Когда Аня была маленькой, двор выглядел совершенно иначе. Горка всегда была какой-то поржавевшей, хотя каждый год ее исправно чистили и красили коммунальщики. Качели скрипели, а на скамейках вечно не хватало хотя бы одной желто-зеленой дощечки. В углу стоял каменный олень с отбитым рогом – дети боролись за право посидеть на нем, а оседлав наконец, не знали, что им дальше делать.
В песочнице можно было найти бесхозный совок или формочку в виде морской раковины. Под навесом без скамеек дважды в день собирались мамы со всех окрестных дворов – курили, говорили, смеялись и время от времени покрикивали на малышню, если вдруг кто-то пытался покинуть родительское поле зрения. Да, они курили и кричали, но в ее мыслях все они были Идеальными Мамочками с мужьями, печеньем и плюшевыми медведями. Она – нет.

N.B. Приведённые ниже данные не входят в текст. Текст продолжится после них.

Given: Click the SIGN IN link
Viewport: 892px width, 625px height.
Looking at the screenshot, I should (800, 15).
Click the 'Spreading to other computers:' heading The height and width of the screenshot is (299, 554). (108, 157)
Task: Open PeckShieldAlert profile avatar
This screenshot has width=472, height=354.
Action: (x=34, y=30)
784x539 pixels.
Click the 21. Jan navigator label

Когда Марина в первый раз пришла туда с коляской, в которой лежала надежно укутанная мамой Аня, то ощутила острый приступ уныния. Почти все здесь, под навесом, были старше ее, и она никого не знала. На нее смотрели с интересом, но, как она поняла уже позднее, без особого осуждения.
В тот первый день она забилась в самый дальний угол двора и, стоило Ане заплакать, торопливо покатила коляску за дом, с силой налегая на ручки. Ей не хотелось, чтобы кто-то из них начал давать советы или, того хуже, счел ее никудышной матерью.

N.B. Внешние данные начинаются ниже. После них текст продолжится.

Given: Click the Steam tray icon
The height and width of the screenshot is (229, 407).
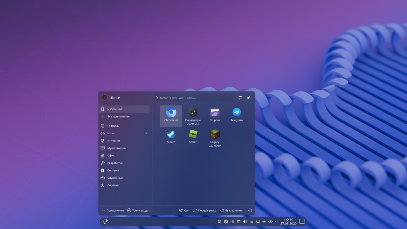Looking at the screenshot, I should click(226, 222).
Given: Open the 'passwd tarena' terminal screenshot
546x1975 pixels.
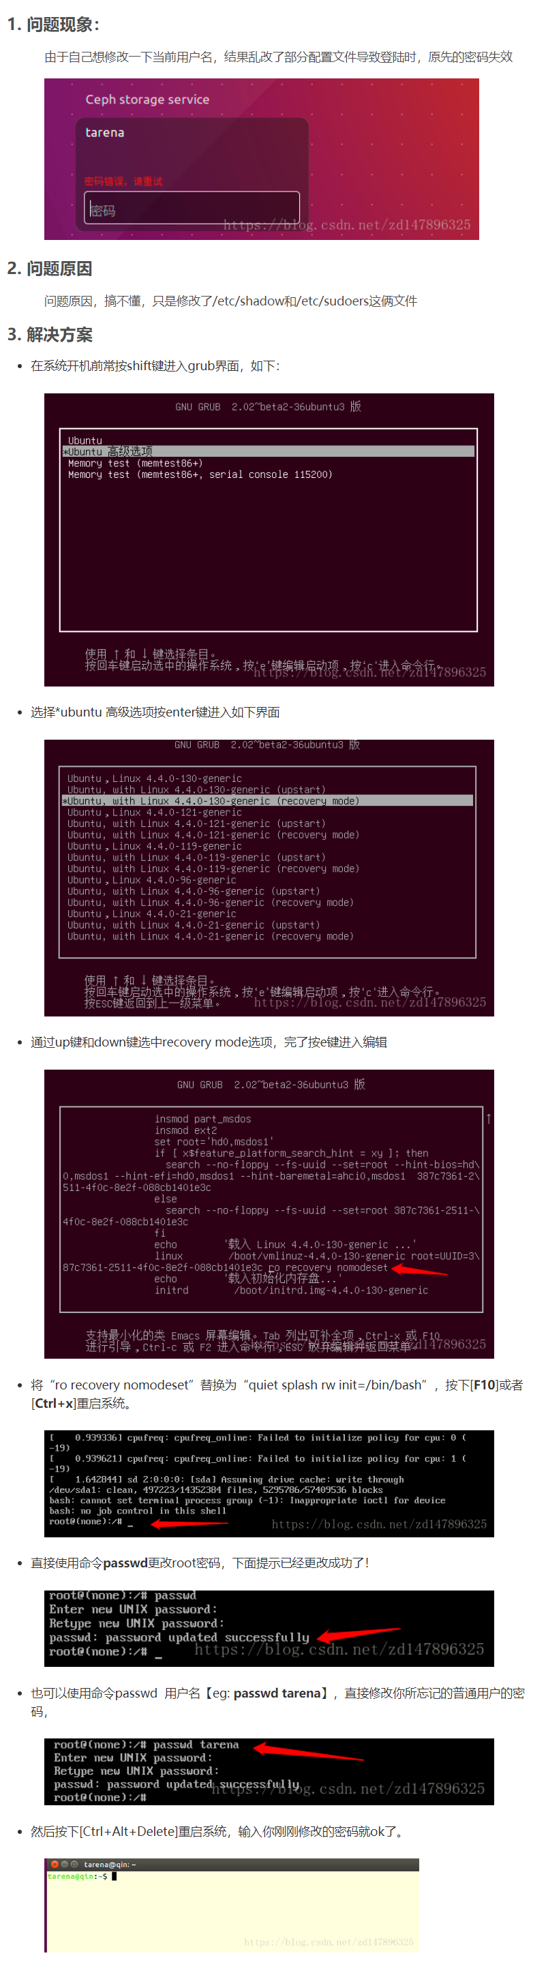Looking at the screenshot, I should (269, 1771).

Дома ждала мама – теперь с вечно плотно стиснутыми губами, с презрением в глазах, которое тут же сменялось настоящей ненавистью, когда к ним заходил Максим.

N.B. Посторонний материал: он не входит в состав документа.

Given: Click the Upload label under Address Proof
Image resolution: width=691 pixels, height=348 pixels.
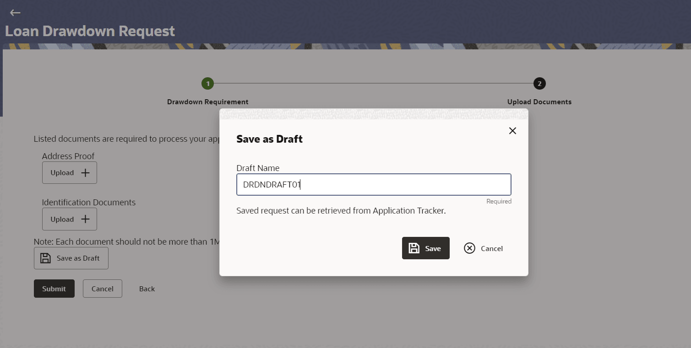Looking at the screenshot, I should click(62, 173).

В первый раз он появился через неделю после рождения Ани. В тот день Марина была с дочкой дома одна. Тогда еще казалось, что у нее будет достаточно времени, чтобы выполнять университетские задания, пока ребенок спит: наивно Марина воображала, что Аня не помешает закончить учебу и будет чем-то вроде сопящего свертка, который нужно взять в руки несколько раз в день, накормить и положить обратно. Конечно, нечего было и думать о том, чтобы учиться на очном отделении или продолжать работать в кафе… Но, несмотря на все непонимания между ними, Марина мысленно благодарила бога за то, что мать согласилась поддержать ее первые пару лет. «Тебя и ее, а не этого мерзавца», – она никогда не забывала особенно это подчеркнуть.
Аня кричала. Кричала утром, днем, вечером и ночью, и это было поразительно с учетом того, какой молчаливой и серьезной она казалось в роддоме. Оказавшись дома, она закричала, как будто почувствовала неладное, и не умолкала, кажется, с полгода после этого.
Всю первую неделю Марина провела в состоянии, близком к помешательству, пытаясь успокоить ребенка и переписать конспект одновременно, а за следующие несколько месяцев поняла, каким разнообразным может быть детский плач. Сдавленное хмыканье и высокие, чистые, торжествующие вопли, переливистые истерические трели, басовитый голодный вой… Вскоре Марина знала их все, и по ночам, едва заслышав звуки из подаренной соседями кроватки, просыпалась, трясясь, в холодном поту.
Когда Макс впервые пришел, чтобы увидеть дочь, Марина не спала двое суток и, открыв дверь, не сумела разозлиться – на это просто не было сил.
– Выглядишь усталой! – заметил он, вручая ей пять красных роз и бутылку вина. – А где он?
Сам Максим усталым не выглядел – наоборот, Марине показалось, что его губы и глаза стали еще ярче обычного, как будто, даже не видя ее, все это время он питался ее страданиями.
– Мне нельзя вино, – пробормотала она, ставя бутылку на полку под зеркалом, – и это не он, а она. Аня.